This blog post was first published by the Financial Times‘ beyondbrics blog on 11 May 2015.
Obituaries have been written for the World Bank following the arrival of China’s Asian Infrastructure Investment Bank (AIIB), the implied question being whether the US remains willing and able to lead the global economic governance system. Yet the other Washington-based Bretton Woods institution, the International Monetary Fund, reveals a different story. It appears to be on the verge of a third epoch in which it is set to become indispensable, ushering in the global economic reforms now considered necessary in the ‘new mediocre’.
Attention has focused on whether the Bretton Woods institutions and US global leadership are in decline. The World Bank’s risk of irrelevance, which the FT warned of in an editorial, has been heightened since the AIIB attracted some of Washington’s staunchest allies. But this has masked an equally profound evolution occurring next door. The IMF has emerged strengthened from the global financial crisis, and the AIIB debate has obscured the Fund’s ambition to be the standard-bearer of a ‘new multilateralism’.

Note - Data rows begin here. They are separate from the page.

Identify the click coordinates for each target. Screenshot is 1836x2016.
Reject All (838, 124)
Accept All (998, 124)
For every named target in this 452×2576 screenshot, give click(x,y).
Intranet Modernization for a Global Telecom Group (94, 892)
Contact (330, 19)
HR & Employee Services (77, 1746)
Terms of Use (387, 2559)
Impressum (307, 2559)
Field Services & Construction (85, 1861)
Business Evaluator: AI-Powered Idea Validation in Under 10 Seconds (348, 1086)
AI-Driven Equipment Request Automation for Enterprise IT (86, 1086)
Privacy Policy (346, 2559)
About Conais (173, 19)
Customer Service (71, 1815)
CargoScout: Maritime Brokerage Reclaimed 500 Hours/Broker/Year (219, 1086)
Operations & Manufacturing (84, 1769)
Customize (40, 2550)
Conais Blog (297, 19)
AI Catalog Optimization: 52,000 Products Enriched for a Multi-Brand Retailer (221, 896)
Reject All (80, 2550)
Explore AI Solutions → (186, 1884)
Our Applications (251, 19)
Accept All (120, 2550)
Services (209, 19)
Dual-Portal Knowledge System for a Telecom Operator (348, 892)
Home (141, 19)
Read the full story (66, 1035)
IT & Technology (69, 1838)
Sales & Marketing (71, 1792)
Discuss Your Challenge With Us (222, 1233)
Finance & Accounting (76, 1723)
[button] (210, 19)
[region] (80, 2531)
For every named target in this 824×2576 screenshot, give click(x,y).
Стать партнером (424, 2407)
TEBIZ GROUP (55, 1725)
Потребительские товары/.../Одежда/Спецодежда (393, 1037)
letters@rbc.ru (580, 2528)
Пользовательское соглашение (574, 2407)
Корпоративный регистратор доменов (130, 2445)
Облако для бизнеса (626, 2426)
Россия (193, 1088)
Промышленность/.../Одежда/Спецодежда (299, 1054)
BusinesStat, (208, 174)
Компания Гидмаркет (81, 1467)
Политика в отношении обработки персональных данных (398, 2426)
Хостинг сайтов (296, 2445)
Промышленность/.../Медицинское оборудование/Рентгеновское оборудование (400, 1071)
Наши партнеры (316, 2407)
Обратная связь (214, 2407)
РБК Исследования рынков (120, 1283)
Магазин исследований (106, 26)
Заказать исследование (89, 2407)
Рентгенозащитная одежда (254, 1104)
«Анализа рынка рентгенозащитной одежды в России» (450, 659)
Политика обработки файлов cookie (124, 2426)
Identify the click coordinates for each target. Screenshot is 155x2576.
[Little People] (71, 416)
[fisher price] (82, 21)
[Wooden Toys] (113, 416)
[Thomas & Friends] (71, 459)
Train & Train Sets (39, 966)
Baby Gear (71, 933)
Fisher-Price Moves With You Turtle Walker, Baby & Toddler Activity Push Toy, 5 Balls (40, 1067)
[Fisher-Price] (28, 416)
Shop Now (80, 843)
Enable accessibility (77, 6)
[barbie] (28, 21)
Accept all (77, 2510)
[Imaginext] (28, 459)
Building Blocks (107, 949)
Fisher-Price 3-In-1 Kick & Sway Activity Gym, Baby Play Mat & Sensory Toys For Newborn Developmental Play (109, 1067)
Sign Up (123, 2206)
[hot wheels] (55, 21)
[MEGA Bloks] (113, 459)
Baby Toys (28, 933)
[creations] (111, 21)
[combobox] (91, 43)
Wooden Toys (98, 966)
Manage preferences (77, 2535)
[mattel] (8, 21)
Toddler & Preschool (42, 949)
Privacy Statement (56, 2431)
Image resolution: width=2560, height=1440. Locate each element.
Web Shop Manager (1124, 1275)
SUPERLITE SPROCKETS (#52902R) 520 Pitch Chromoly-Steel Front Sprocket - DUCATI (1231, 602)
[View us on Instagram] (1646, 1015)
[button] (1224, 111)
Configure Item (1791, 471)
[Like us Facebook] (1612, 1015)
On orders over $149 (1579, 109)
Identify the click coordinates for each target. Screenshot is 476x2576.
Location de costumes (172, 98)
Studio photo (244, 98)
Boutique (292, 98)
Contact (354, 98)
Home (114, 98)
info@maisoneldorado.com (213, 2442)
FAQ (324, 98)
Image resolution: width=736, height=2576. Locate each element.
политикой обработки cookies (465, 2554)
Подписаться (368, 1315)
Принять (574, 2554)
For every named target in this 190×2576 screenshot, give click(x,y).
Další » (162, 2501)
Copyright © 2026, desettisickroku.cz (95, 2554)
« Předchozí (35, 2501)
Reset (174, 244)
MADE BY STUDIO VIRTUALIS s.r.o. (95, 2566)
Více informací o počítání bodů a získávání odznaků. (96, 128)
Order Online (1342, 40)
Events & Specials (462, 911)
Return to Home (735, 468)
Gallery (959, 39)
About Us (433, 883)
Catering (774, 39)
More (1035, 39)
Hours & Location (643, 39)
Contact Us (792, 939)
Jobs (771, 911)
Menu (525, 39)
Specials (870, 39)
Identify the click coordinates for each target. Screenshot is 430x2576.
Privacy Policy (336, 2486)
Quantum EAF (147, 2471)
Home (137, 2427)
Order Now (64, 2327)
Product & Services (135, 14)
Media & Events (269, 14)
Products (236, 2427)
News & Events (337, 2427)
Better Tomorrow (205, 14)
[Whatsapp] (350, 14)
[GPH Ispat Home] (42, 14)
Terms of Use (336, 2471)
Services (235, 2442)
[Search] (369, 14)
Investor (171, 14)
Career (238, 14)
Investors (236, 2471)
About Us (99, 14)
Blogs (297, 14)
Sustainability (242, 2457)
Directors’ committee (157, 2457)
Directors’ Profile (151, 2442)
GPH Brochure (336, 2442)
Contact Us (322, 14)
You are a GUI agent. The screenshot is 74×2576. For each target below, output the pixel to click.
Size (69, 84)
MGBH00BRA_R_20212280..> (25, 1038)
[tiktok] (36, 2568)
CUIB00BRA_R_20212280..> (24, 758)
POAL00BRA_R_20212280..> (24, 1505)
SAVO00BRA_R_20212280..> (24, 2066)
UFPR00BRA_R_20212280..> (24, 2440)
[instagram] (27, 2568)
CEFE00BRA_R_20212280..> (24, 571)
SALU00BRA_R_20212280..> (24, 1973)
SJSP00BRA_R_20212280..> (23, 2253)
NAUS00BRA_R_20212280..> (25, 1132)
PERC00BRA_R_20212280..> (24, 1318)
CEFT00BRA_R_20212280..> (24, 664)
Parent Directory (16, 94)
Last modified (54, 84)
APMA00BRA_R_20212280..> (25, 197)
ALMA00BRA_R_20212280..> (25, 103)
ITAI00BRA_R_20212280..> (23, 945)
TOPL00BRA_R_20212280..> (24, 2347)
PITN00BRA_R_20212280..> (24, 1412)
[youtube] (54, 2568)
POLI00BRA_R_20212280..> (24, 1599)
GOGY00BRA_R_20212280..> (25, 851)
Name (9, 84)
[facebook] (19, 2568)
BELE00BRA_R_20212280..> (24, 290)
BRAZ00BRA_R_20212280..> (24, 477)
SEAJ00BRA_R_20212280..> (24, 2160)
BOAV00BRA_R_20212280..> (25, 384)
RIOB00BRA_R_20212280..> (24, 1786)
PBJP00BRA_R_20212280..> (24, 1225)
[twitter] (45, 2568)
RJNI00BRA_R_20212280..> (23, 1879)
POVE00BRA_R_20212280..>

Larry Summers makes a typical case for the consequences of the dysfunctional US governance elite’s failure to incorporate China’s growing economic relevance by linking the AIIB to IMF reform deadlock. The World Bank is tethered by “pervasive restrictions on infrastructure projects”, unlike its new rivals. More fundamentally, the Republican-led Congress persists in blocking already-agreed IMF governance reforms which would “come closer to giving countries such as China and India a share of IMF votes commensurate with their new economic heft”. But this fin de siècle posture is overdone.
Quite apart from whether the Chinese are demonstrating weakness rather than strength by involving US allies, as Alan Beattie argued here in March, the fates of the Bank and the Fund are not bound together. They do not provide such a neat proxy of US decline. While the World Bank struggles to redefine its role and pre-eminence, the IMF looks forward. The blocked governance reform at the IMF, blocked by a domestically-focused Congress, leaves the US’s veto over the IMF and its de facto leadership untouched. Though there is little prospect of a breakthrough in the foreseeable future, the Fund has not plunged into the same crisis of legitimacy as the Bank, though the Fund’s own leadership describes the reform as fundamental to its efficacy and legitimacy.
Since its institutional recovery in 2010, the IMF has come to the fore on policy questions traditionally considered beyond its competence and mandate. The Fund has also augmented its core roles. It signed over 35 new agreements in that time while playing a huge part in the response to the eurozone crisis; far from irrelevant. Its surveillance now encompasses deep intrusion into domestic financial sectors, and pronouncements via its regular Spillovers analyses examine systemic countries and regions’ impacts on each other and upon global stability. By building on this, the Fund has also been reinventing itself as a fulcrum of debate on the role of women in the economy, the economic challenge of inequality, urgent energy policy reform for climate change mitigation and fiscal sustainability, and even how to confront pandemics to avoid economic contagion.
The significance of the IMF’s mission creep is revealed by a phrase from the latest communiqué of its governing committee, the IMFC. It calls on the IMF to embrace “a new multilateralism for a sustainable future”. This sets out how the IMF’s core role is evolving to sustain the global economy. Summers reveals the epochal nature of these changes; moving from the present system which “places the onus of adjustment on ‘borrowing’ countries” in favour of “a symmetric system, with pressure also placed on ‘surplus’ countries”. Unlike the World Bank’s many imitators, there is currently no feasible alternative to the Fund (as I wrote for beyondbrics last year). The IMF also provides global public goods such as substantial technical assistance and massively enhanced surveillance that are not easily replicated. The IMF’s envisaged governance reforms are timid. Fund decisions will remain a stitch-up between the richest countries, and perhaps it is this quality above all others which guarantees its future.
This year is widely-regarded as the year that will determine the next generation’s economic, development and climate goals, through the UN’s Financing for Development summit in July, Sustainable Development Goals summit in September, and the Climate Change Conference (COP21) in December. At their semi-annual summit last month, the IMFC challenged the Fund to “build a new global framework for sustainable development through 2030 and beyond”. The Fund must address “macro-financial resilience, increase revenue mobilization, help tackle infrastructure gaps, enhance capacity building, and promote inclusive growth”, while building on its work on gender, inequality, health and even fragile states. So much for UN conferences. Just as the IMF found a new role after the Nixon shock ended the Bretton Woods System, a new era for the Fund may be upon us. But few seem to have noticed.
Sargon Nissan, is IMF & Finance Programme Manager at the Bretton Woods Project.